Evaluating methods to prevent and detect inattentive respondents in web surveys

Mr Lukas Olbrich (IAB Nuremberg) - Presenting Author
Professor Joseph W. Sakshaug (IAB Nuremberg, LMU Munich, University of Mannheim)
Professor Eric Lewandowski (NYU)

Inattentive respondents pose a substantial threat to data quality in web surveys. To minimize this threat, we evaluate methods for preventing and detecting inattentive responding and investigate its impacts on substantive research. First, we test the effect of asking respondents to commit to providing high-quality responses at the beginning of the survey on various data quality measures. Second, we compare the proportion of flagged respondents for two versions of an attention check item instructing them to select a specific response vs. leaving the item blank. Third, we propose a timestamp-based cluster analysis approach that identifies clusters of respondents who exhibit different speeding behaviors. Lastly, we investigate the impact of inattentive respondents on univariate, regression, and experimental analyses. Our findings show that the commitment pledge had no effect on the data quality measures. Instructing respondents to leave the item blank instead of providing a specific response significantly increased the rate of flagged respondents (by 16.8 percentage points). The timestamp-based clustering approach efficiently identified clusters of likely inattentive respondents and outperformed a related method, while providing additional insights on speeding behavior throughout the questionnaire. Lastly, we show that inattentive respondents can have substantial impacts on substantive analyses.


Identifying Optimizers, Extremists, and Indifferents: Latent Satisficing Patterns in Panel Surveys

Ms Julia Witton (German Institute for Economic Research (DIW Berlin)) - Presenting Author
Dr Carina Cornesse (GESIS - Leibniz Institute for the Social Sciences)

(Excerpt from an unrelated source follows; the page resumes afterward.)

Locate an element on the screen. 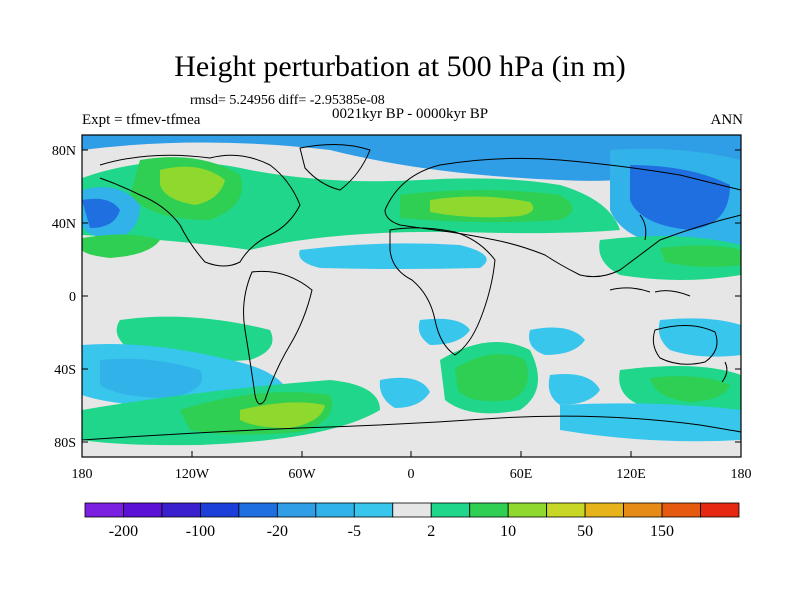 This screenshot has height=600, width=800. lat-label-40s: 40S is located at coordinates (65, 370).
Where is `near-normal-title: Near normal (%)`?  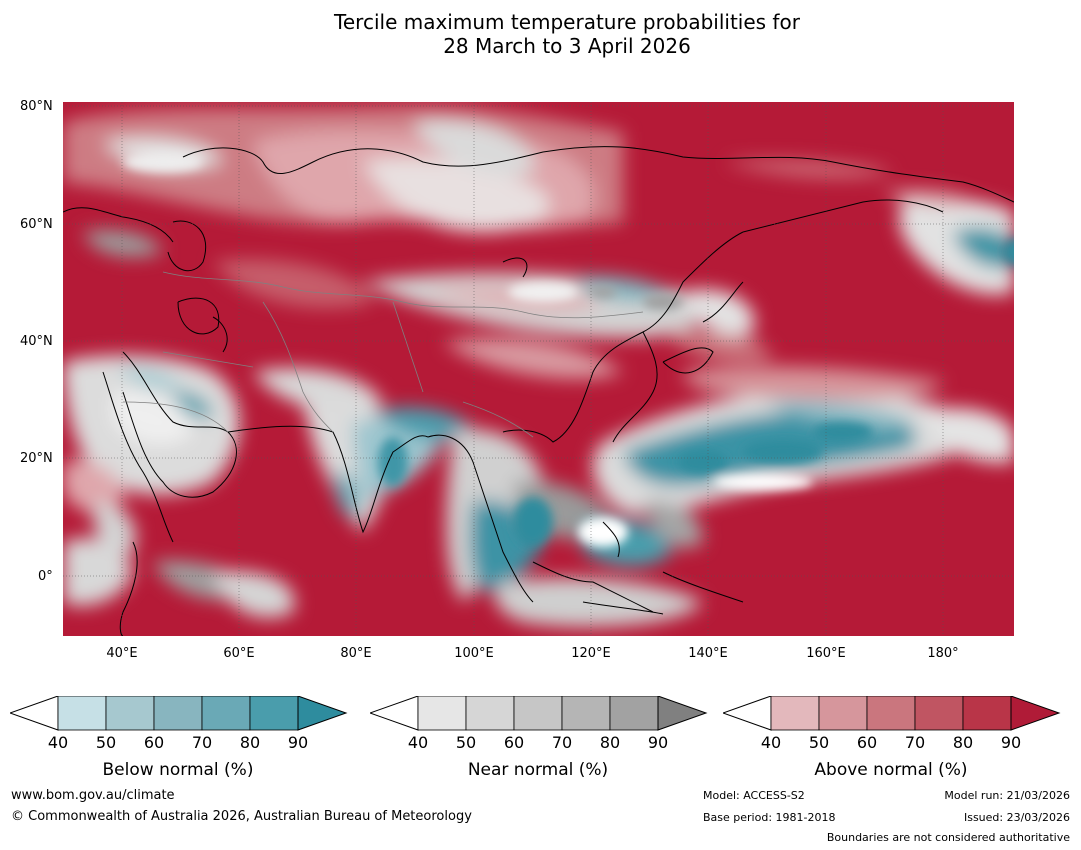
near-normal-title: Near normal (%) is located at coordinates (538, 770).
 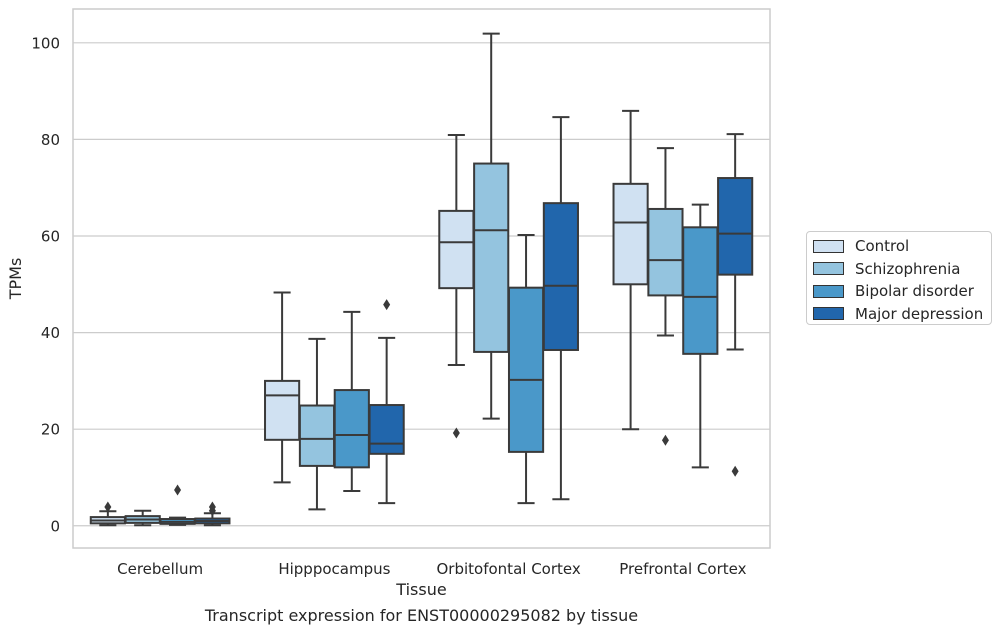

This study investigates the potential of targeted interventions to prevent satisficing in survey research. The presentation focuses on the robustness and predictiveness of survey satisficing in self-administered mixed-mode panels. The key research interests include identifying distinct patterns of satisficing behavior using latent class analysis (LCA), replicating these patterns across survey waves and modes, determining respondent characteristics that correlate with identified satisficing patterns, and predicting future satisficing behavior based on previous survey waves. The analysis was based on the first three waves of the German Social Cohesion Panel (SCP, jointly conducted by the German Institiute for Economic Research, DIW Berlin, and the Research Institute Social Cohesion, RISC), a mixed-mode panel survey with participants self-selecting into either paper-and-pencil (PAPI) or web (CAWI) mode. The study identified three latent classes that replicate over all waves in CAWI and over the first two waves in PAPI mode: 1) Optimizers, who exhibit the least and unspecific satisficing behavior, 2) ExtreMists, who skip questions and select the endpoint of response scales, 3) Indifferents, who select the scales’ midpoints and are at risk of speeding through the survey. Using multinomial regression analyses, we find individual-level characteristics such as education and income to be associated with the latent satisficing pattern with limited predictive power. Binomial logistic regression analyses reveal that the estimated posterior probabilities of belonging to a satisficing class in a previous wave were consistently significant predictors of belonging to that same class in the future. In conclusion, the results emphasize the need for innovative, targeted interventions considering situational factors. Given the robustness of identified patterns, tailored intervention strategies should be developed to effectively combat satisficing. Our research suggests that mode-specific approaches for such interventions may be necessary.